THE EXERCISE:
According to the text on the mobile robot's wheel and rail travel systems, what may using common components do?

DOCUMENT TEXT:
* * *

Another important advantage is that each rail travel system 104 is driven independently which provides enhanced controllability for the mobile robot 10 movement on the rail system 120. For example, referring to Fig. 2, if there are uneven conditions on one side of a rail 120A compared to other side 120B, the independently driven rail travel system 104 may be configured to compensate for the unevenness. For example, the drive of the rail travel system 104 on rail 120B may be adjusted, such as by reducing the speed, to compensate or slippage of the rail travel system 104 on rail 120A happens due to wetness. This may avoid deviation of the robot 10 on the rail system 120 and reduce the risk of the robot 10 falling off the rail system 120. Moreover, in cases where the rail system 120 is not geometrically even, such as when rails 120A and 120B have bumps or deviations, the separately driven rail travel system 104 can be used to adjust the movement of the robot 10 on the rail system 120 by independently adjusting the speed of each rail travel system 104.

Other benefits of this arrangement include using common peripheral components and subassemblies, such as a wheel suspension system and/or a brake system, for both the wheel apparatus 102 and the rail travel system 104. Using common components may reduce the overall complexity and cost of the mobile robot 10 and increase its reliability. However, in some embodiments, the drive of the holonomic wheel apparatus 102 may be different from the drive of the rail travel system 104 to facilitate independent actuation of each wheel apparatus 102 and rail travel system 104. In some embodiments, the suspension of each pipe rail transfer system 100 may be independent, such that each pipe rail transfer system 100 can be adjusted. This allows for accommodating bumps in the ground and/or the rail.

Each holonomic wheel apparatus 102 may be directly co-axially coupled to its respective rail travel system 104. Alternatively, each holonomic wheel apparatus102 may be indirectly co-axially coupled to its respective rail travel system 104. For example, each holonomic wheel apparatus 102 may be co-axially coupled to its respective rail travel system 104 via their respective common actuator 160. Thus, for example, the common actuator 160 may be between the holonomic wheel apparatus 102 and the rail travel system 104.

* * *

RECORDED INFORMATION:
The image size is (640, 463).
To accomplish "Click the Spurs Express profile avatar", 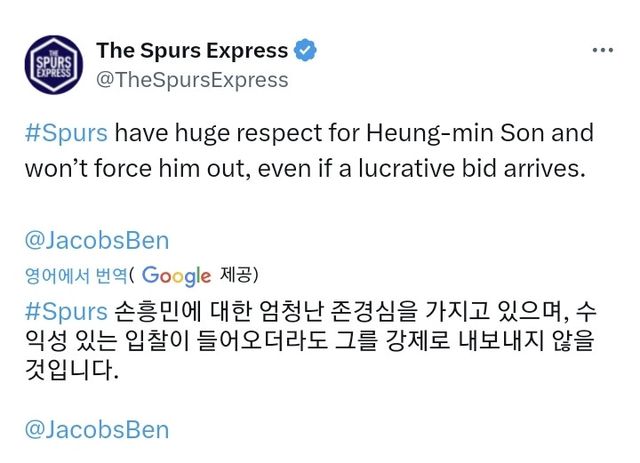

* * *

WORKED ANSWER:
It may reduce the overall complexity and cost of the mobile robot and increase its reliability.